“At 35, I find myself with no close male friends. I haven’t fallen out with anybody, but I have allowed friendships to take a back seat.”
Some articles you scroll through and instantly forget; others strike a chord. This writer’s admission that he he had let his friendships slip to the point he was struggling to pick a best man resonated with our readers. A large number of generally sympathetic people recounted their own struggles to maintain friendships in their 30s and 40s.
Amid the empathy (and those saying they prefer their own company anyway), there was also constructive advice for those worrying about their friendless present.
Here are the five ideas that cropped up the most often.

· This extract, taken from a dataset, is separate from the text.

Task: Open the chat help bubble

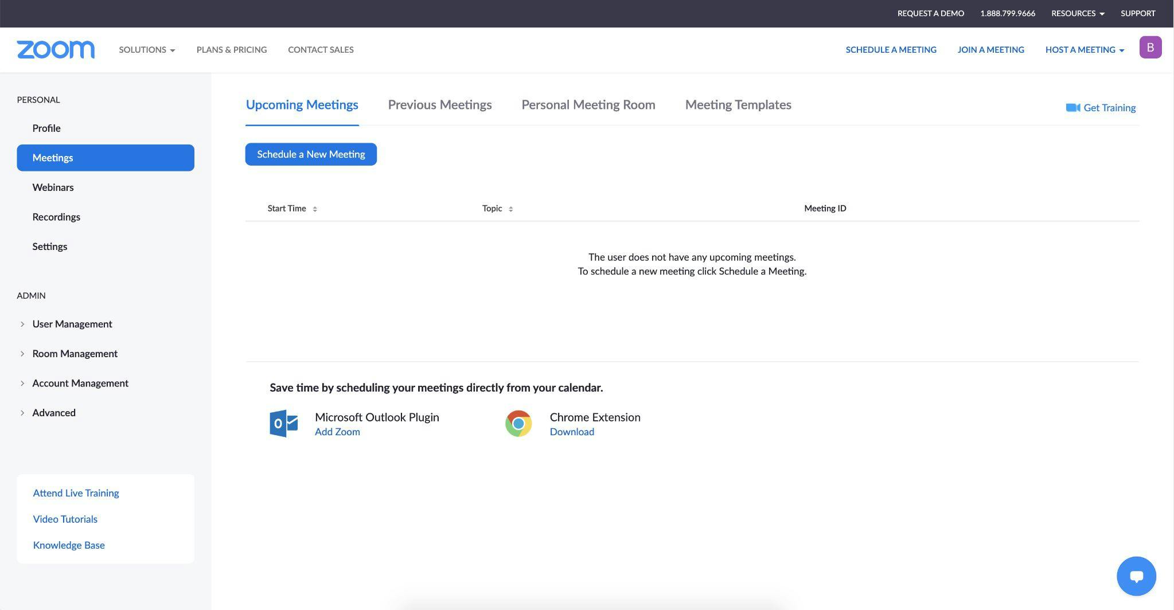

1) It sounds obvious, but you really need to work hard on maintaining friendships
“If all your eggs are in one basket, you will be bereft and lonely if that basket disintegrates”, warns one commenter in a moving comment about his own experience.
2) Don’t delegate responsibility to keep in touch
If you leave it to your partner to make all the arrangements, don’t be surprised if your diary is filled with evenings with your partner’s friends.

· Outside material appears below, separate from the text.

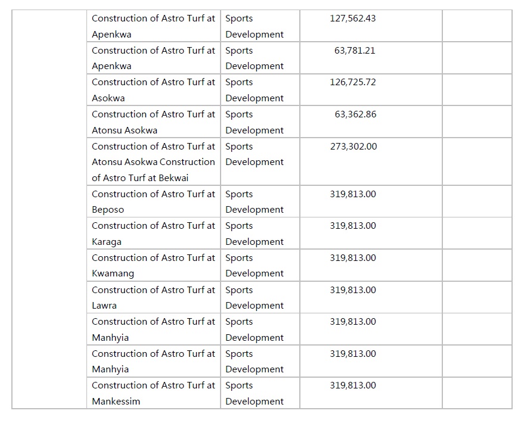Click the Astro Turf at Karaga description
The width and height of the screenshot is (524, 423).
(154, 234)
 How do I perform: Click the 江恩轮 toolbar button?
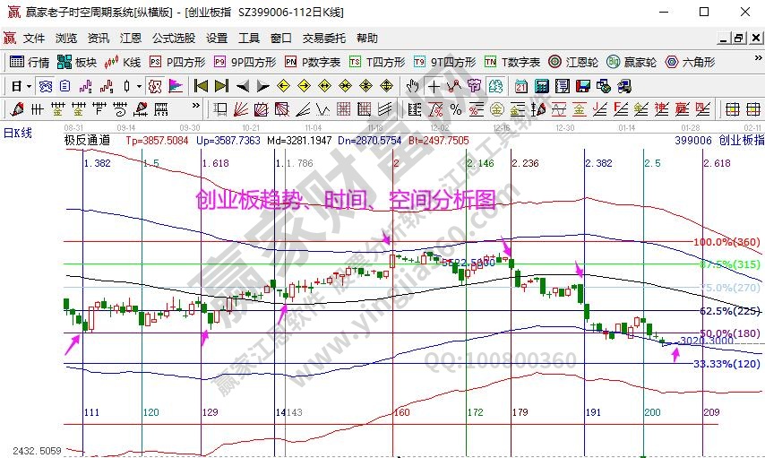pos(566,62)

3) Don’t be afraid of saying: ‘Hey, I’d like to spend some time with you’
A common theme was the suggestion than some men have a problem with direct admissions that they need to see their friends. Do men have a tendency to arrange friendships around activities?
4) Keep making new friends
“Encourage new friendships and don’t become a creature of tramlined predestination,” advises this reader. Who also advises against going clubbing at 65.
5) Volunteer
Commenter after commenter espoused the socially invigorating qualities of volunteering.
6) Use social media
While ajarnbrian’s experience sounds a bit High Fidelity, social media might be a terrifying marketing factory in which your own life is the product, but it’s quite good for maintaining or re-establishing friendships.

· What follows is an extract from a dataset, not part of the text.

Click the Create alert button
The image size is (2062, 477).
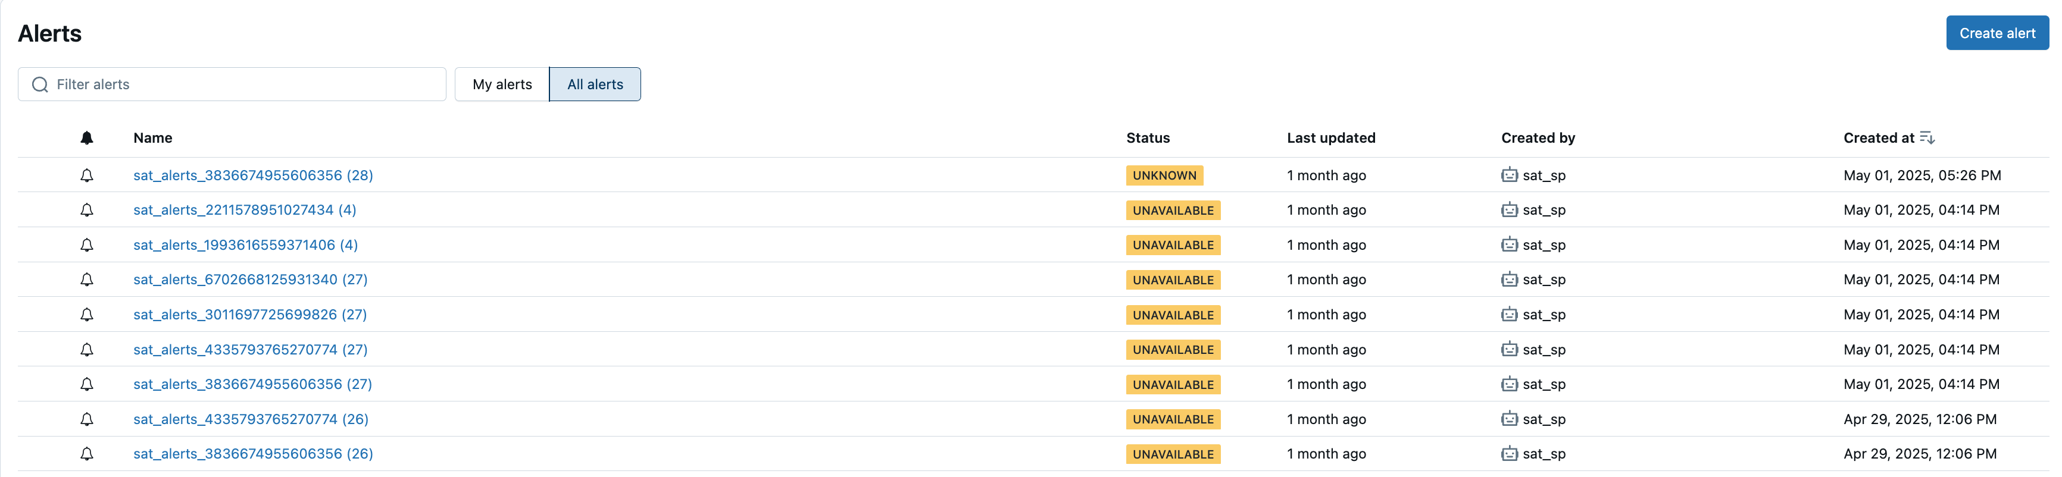tap(1997, 33)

Have suggestions of your own? Share them in the comments section below.

I'm in my late 30's and within the space of about 6months my two best mates emigrated, to countries that cost at least £700 in air tickets to visit them. They were friends I really trusted and could share emotions with not just beers. And crucially they had known me for a good few years. It's always warming to meet someone who 'knows' you, your history and was with you thru the good and bad times, and whom you've supported like wise.
My experience of trying to find new guy friends is that it's very hard - It's just an impression, but guys in this age range tend to be in relationships / married / busy with kids. Or the guy you'd like to hang out with and get to know, well he's already got a best friend and a group of mates he's know for years - there's no room for a new face, you don't know the history, you weren't there at the time, you don't get all the 'in' jokes etc.